Программа была дьявольски насыщенной, в году мы отдыхали полторы недели зимой и две недели летом. Экзамены каждый месяц, но их итоги мы узнаем только в конце года. Поэтому надо выкладываться на все сто. Мне приходилось туго: в отличие от остальных, у меня не было выбора — я должен был обязательно закончить академию и стать пилотом-профессионалом. Дороги назад не было и я тянулся изо всех сил.

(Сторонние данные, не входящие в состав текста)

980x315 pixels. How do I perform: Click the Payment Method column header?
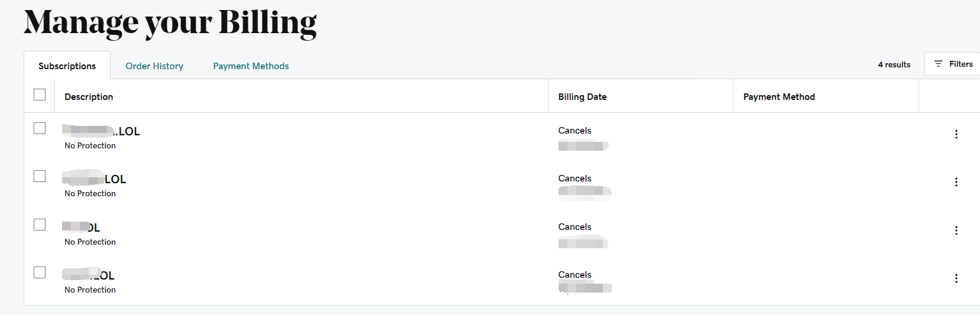(778, 97)
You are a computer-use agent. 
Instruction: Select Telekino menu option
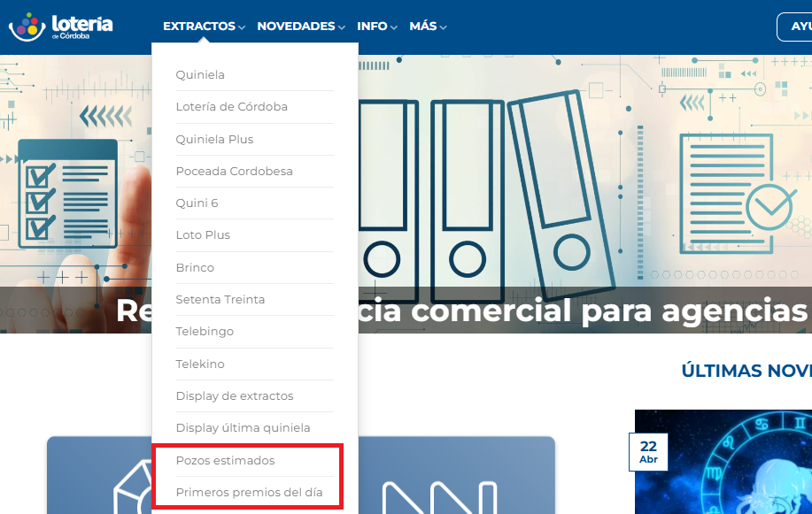tap(200, 364)
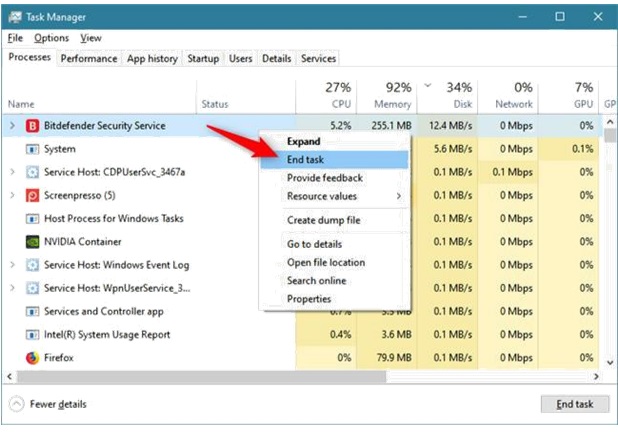Click the Screenpresso process icon
618x437 pixels.
[x=32, y=195]
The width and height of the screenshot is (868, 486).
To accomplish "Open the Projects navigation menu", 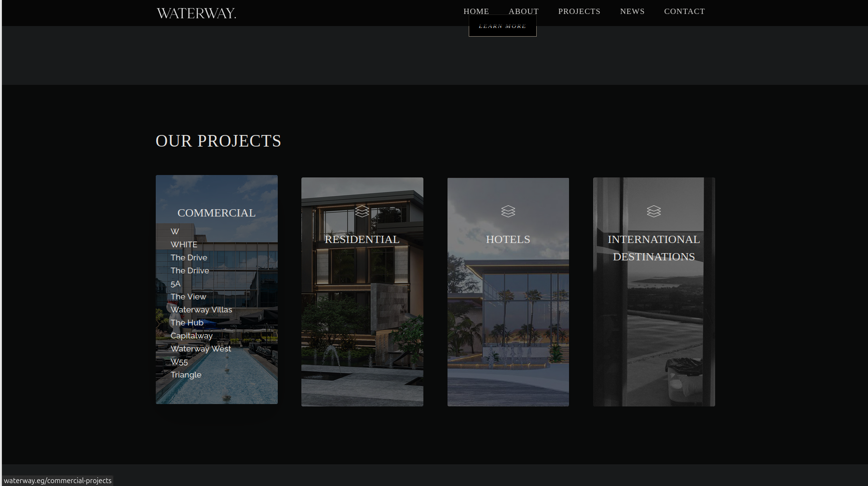I will [x=579, y=11].
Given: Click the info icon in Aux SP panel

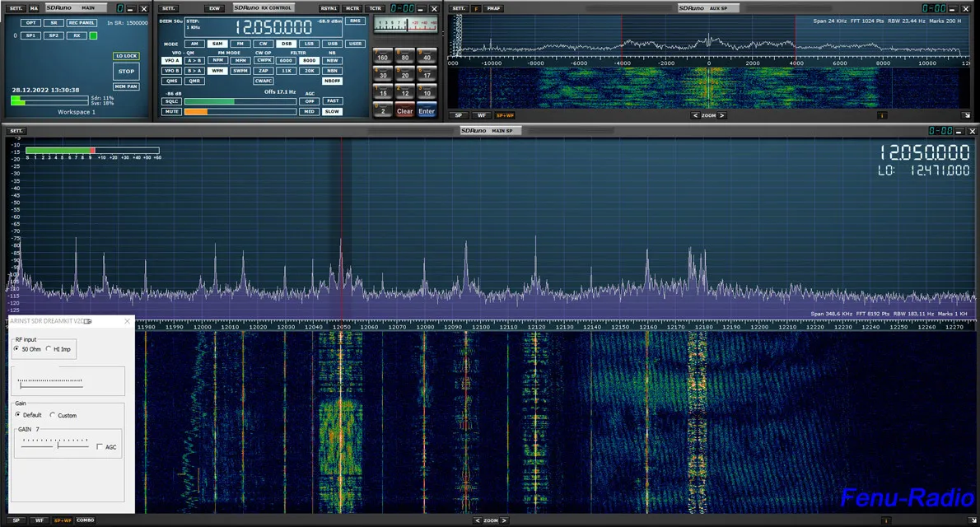Looking at the screenshot, I should [883, 116].
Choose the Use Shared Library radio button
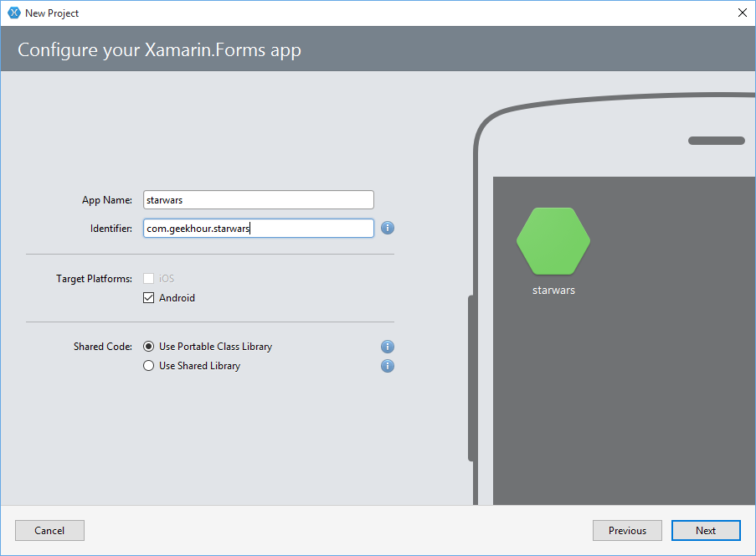The height and width of the screenshot is (556, 756). [x=148, y=366]
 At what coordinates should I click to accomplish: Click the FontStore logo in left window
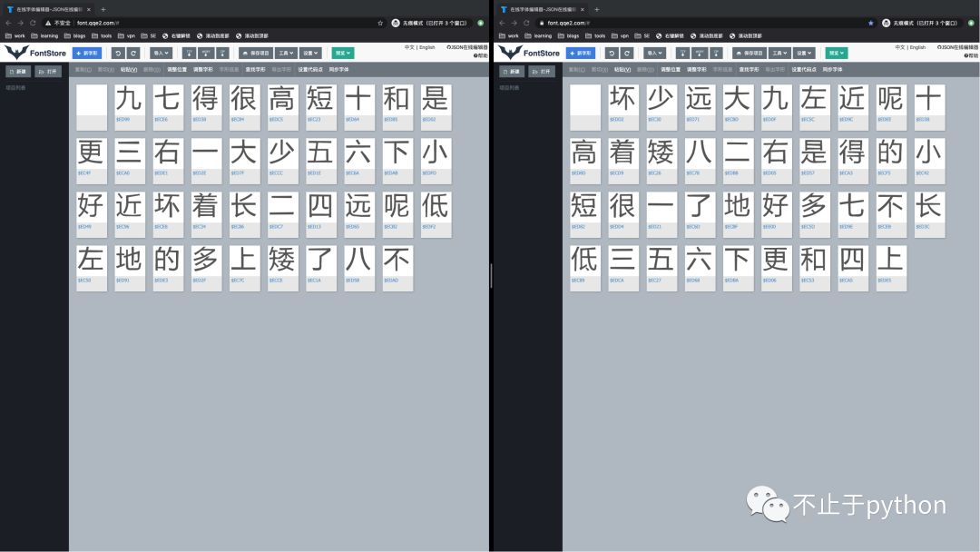[x=35, y=54]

Близко в академии я ни с кем не сошелся — я не хотел ничьей дружбы. Может быть, это было плохо, но для меня так было проще. Я заботился только о себе и все.
Среди других курсантов я ничем особенным не выделялся. Получал письма, как и все — доктор писал мне аккуратно, раз в неделю. Все носили одинаковую форму, все ели одну и ту же еду в нашей столовой, все зубрили во время теоретических занятий и все потели в одинаковых скафандрах во время практики.
Воскресенья я проводил в библиотеке. Во всем комплексе не было никого, кроме охранника и меня. Насколько я понял, насчет меня охране было разъяснено и меня пропускали беспрепятственно в лаборатории для самостоятельных занятий и в библиотеку. Библиотека казалась мне уютной — спокойные светло-серые стены, никаких иллюминаторов или обзорных окон, только стеллажи с кристаллами и проекторы с креслами. Я занимал дальнее кресло и читал целый день. Когда уставали глаза, я слонялся по комплексу, который пустел с наступлением выходных: все стремились проводить свои уик-энды (хорошее слово, Чарли бы понравилось) в парках отдыха — герметичных куполах, внутри которых создавался искусственный земной ландшафт. В Оазисе (самом большом куполе Луны) было даже маленькое море с множеством пляжей и ветрами, которые создавались огромными скрытыми вентиляторами. Я несколько раз ездил на экскурсию в Оазис вместе с нашей группой. Мне очень понравилось то, что люди смогли создать подобный райский уголок, а не понравилось то, что Оазис напомнил мне о доме.
Дом я вспоминал часто, чаще чем хотелось бы. Насчет своих снов я врал доктору в своих письмах. Сны снились мне часто, часто эти сны были плохими, очень плохими. Снился Замок над Морем, снился океан. Снился Фритаун и то, как я бегу по его улицам. В этих снах, где я бежал, я знал, что завтра мне придется просыпаться и идти на занятия — это знание во сне доводило меня до отчаяния. Иногда, когда я уже не воспринимал того, что говорили нам инструкторы, я закрывал глаза и мне казалось, что я сижу на одной из площадей Фритауна, вокруг — голоса людей, шум улицы, цоканье подков по булыжной мостовой, где-то позади, на грани восприятия — шум волн океана. Потом я открывал глаза — те же стены тренировочного центра. Еще мне снились мои братья и сестры, но чаще мне снилась Рива. В этих снах мне не хотелось просыпаться, а когда я просыпался — то не хотелось засыпать.
Моих заработков мне хватало на то, чтобы раз в неделю отправлять письмо доктору и изредка купить бутылку водки. Я пил в субботу вечером, сам, сидя в своей комнате. Я медленно пил и в моей голове нарастал шум голосов моего города. Я слышал, как разговаривают на улицах люди, как шумит ветер, слышал, как зазывают народ в балаганы на ярмарке, слышал, как шумят листья деревьев, пригибающихся от ветра. Я слышал, как разговаривают Артур и Чарли в общем зале, слышал, как девушки на кухне готовят обед, слышал властный и такой далекий голос Марты. Слышал, как тихо напевает свои песенки Любо. Как Арчер точит нож и как он говорит мне: «Пора». Я видел, как спит Рива, видел, как за окнами нашей комнаты загорается рассвет.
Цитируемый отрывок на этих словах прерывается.